A lei estadual 9.575/22, em certa medida, consolida também disposições já previstas na legislação federal e aplicáveis subsidiariamente aos processos administrativos no âmbito do Estado.

3/6/2022

O Estado do Pará editou, recentemente, em 11/5/22, a lei 9.575/22, dispondo sobre “o processo administrativo ambiental para apuração das condutas e atividades lesivas ao meio ambiente, as sanções cabíveis, além de tratar da conciliação ambiental, no âmbito da Administração Pública do Estado do Pará”.

Vale recordar que antes da edição da referida lei o processo de apuração das infrações ao meio ambiente no Estado do Pará era regido pela lei estadual 5.887/95, que dispõe sobre a política estadual do meio ambiente e que entre seus artigos 118 a 146 continha disposições acerca da tipificação de infrações, o estabelecimento das sanções, bem como o regramento do respectivo processo administrativo, assim como pelas disposições das normas federais. A nova lei traz regulação específica, revoga os dispositivos anteriormente mencionados e dispõe, expressamente, em seu artigo 56, que nos casos omissos aplica-se subsidiariamente a legislação federal (lei 9.605/98 e decreto 6.514/08), assim como as leis estaduais 5.887/95 e 8.972/20.

De uma análise geral da lei estadual 9.575/22, se verifica que o diploma segue as premissas da legislação federal, aderindo ao conceito de infração administrativa ambiental, nos mesmos termos do art. 70 da lei 9.605/98. Outrossim, questões como circunstâncias agravantes e atenuantes, pedidos de conversão de multas e realização de conciliação ambiental, como etapa inaugural do procedimento de apuração de infrações, se alinham com o que prevê a legislação federal.

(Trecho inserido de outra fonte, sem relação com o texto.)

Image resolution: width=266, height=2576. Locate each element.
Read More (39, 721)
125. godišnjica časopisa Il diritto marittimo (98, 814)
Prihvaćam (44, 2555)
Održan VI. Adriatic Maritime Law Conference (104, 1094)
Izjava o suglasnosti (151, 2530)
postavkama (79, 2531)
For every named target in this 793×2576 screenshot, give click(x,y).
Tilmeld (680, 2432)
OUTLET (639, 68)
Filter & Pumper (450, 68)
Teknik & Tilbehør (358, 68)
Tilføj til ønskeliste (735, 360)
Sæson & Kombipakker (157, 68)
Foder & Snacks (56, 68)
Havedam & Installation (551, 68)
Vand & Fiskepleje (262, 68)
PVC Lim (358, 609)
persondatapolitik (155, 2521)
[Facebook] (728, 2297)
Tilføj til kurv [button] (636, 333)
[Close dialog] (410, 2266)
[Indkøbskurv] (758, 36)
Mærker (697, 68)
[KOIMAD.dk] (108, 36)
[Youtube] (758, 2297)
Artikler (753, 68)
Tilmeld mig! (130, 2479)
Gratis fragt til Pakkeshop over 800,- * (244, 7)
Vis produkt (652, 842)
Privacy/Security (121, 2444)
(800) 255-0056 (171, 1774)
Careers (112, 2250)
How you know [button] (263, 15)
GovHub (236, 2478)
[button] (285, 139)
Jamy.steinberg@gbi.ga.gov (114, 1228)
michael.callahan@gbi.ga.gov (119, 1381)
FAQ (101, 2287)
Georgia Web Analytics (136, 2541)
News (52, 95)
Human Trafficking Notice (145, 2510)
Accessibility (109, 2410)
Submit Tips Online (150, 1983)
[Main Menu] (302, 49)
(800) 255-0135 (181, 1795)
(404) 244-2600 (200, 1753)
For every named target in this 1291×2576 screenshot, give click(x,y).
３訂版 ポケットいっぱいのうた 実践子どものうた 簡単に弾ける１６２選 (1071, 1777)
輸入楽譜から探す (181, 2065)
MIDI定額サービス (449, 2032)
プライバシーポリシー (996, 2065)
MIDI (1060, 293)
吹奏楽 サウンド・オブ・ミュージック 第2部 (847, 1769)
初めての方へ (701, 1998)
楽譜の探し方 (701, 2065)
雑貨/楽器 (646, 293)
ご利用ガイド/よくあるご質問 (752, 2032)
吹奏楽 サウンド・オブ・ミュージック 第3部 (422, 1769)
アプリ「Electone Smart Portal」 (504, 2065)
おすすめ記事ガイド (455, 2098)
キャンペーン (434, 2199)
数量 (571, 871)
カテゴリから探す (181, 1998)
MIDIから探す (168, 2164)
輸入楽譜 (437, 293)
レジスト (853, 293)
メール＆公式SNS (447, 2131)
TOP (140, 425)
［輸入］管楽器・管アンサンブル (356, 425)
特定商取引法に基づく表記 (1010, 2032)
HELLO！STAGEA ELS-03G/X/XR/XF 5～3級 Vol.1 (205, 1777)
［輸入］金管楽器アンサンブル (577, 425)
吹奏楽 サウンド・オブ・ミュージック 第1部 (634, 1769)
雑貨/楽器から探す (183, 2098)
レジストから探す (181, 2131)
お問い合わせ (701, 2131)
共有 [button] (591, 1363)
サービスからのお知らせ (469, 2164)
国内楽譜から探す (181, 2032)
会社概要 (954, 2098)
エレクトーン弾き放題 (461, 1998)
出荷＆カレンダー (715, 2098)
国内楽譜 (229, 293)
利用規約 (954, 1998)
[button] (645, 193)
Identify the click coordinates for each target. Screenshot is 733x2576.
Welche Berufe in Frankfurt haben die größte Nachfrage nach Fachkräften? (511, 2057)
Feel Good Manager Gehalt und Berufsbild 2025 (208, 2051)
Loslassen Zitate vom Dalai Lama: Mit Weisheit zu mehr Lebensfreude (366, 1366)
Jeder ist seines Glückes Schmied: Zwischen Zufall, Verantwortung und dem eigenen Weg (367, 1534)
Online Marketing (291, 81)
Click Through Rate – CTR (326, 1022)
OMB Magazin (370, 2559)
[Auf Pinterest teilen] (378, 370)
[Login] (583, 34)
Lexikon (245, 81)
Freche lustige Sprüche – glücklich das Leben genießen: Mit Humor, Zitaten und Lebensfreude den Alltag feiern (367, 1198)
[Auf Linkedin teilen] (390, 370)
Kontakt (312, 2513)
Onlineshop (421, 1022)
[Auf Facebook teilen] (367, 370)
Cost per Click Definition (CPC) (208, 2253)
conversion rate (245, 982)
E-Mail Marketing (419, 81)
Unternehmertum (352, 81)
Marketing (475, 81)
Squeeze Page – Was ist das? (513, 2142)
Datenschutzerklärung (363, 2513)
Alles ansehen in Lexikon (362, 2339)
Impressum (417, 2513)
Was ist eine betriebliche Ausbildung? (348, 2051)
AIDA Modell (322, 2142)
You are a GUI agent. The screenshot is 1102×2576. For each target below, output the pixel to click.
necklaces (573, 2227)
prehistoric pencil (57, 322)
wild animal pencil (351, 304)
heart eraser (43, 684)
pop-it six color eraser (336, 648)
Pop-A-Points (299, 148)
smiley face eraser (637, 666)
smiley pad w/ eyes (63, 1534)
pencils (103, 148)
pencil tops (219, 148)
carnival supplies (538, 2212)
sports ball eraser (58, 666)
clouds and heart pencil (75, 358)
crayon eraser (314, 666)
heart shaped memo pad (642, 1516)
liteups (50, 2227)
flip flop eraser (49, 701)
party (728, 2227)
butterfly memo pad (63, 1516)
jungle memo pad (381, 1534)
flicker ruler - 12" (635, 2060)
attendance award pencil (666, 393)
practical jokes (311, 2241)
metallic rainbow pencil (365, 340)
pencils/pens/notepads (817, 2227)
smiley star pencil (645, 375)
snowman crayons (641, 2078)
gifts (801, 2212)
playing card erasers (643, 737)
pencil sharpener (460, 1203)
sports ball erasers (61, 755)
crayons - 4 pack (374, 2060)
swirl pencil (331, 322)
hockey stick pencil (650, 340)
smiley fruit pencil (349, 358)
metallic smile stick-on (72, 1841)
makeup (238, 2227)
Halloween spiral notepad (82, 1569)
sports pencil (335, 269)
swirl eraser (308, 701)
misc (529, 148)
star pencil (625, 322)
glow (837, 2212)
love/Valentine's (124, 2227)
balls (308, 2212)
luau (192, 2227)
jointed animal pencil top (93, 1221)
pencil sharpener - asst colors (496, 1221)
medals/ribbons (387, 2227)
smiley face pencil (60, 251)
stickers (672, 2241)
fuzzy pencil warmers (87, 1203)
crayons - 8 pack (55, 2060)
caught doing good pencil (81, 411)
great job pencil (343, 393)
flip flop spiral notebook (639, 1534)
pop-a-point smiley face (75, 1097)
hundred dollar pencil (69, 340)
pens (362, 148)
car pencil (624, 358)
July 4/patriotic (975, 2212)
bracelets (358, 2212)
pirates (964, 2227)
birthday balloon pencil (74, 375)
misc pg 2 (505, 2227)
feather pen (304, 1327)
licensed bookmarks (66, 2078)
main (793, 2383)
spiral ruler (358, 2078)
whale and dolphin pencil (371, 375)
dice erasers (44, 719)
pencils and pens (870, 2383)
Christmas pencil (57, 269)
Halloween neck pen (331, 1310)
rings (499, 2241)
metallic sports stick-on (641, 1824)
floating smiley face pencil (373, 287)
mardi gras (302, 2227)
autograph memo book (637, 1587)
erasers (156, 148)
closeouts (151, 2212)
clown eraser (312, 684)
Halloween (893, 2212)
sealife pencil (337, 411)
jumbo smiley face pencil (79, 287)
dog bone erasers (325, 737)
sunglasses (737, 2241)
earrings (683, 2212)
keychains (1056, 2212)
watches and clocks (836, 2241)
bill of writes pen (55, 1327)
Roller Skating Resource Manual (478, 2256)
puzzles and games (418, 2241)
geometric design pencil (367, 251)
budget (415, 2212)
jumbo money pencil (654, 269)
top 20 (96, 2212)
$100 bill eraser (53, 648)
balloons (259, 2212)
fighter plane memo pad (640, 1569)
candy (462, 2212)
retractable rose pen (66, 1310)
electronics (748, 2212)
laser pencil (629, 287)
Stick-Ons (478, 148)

Destaca-se, por outro lado, no que se refere ao poder de fiscalização, que a lei estadual 9.575/22 é muito clara em delimitar as hipóteses de atuação do órgão ambiental, em linha com as disposições da lei complementar 140/11. Da norma se depreende que, em verificando a ocorrência de infração administrativa, nas hipóteses em que o Estado não for competente para atuar, conforme o artigo 8º da lei estadual 9.575/22, a providência cabível será notificar a autoridade competente. Isso é relevante no sentido de evitar atuações múltiplas, por mais de um órgão ambiental, e os prejuízos aos administrados disso decorrentes.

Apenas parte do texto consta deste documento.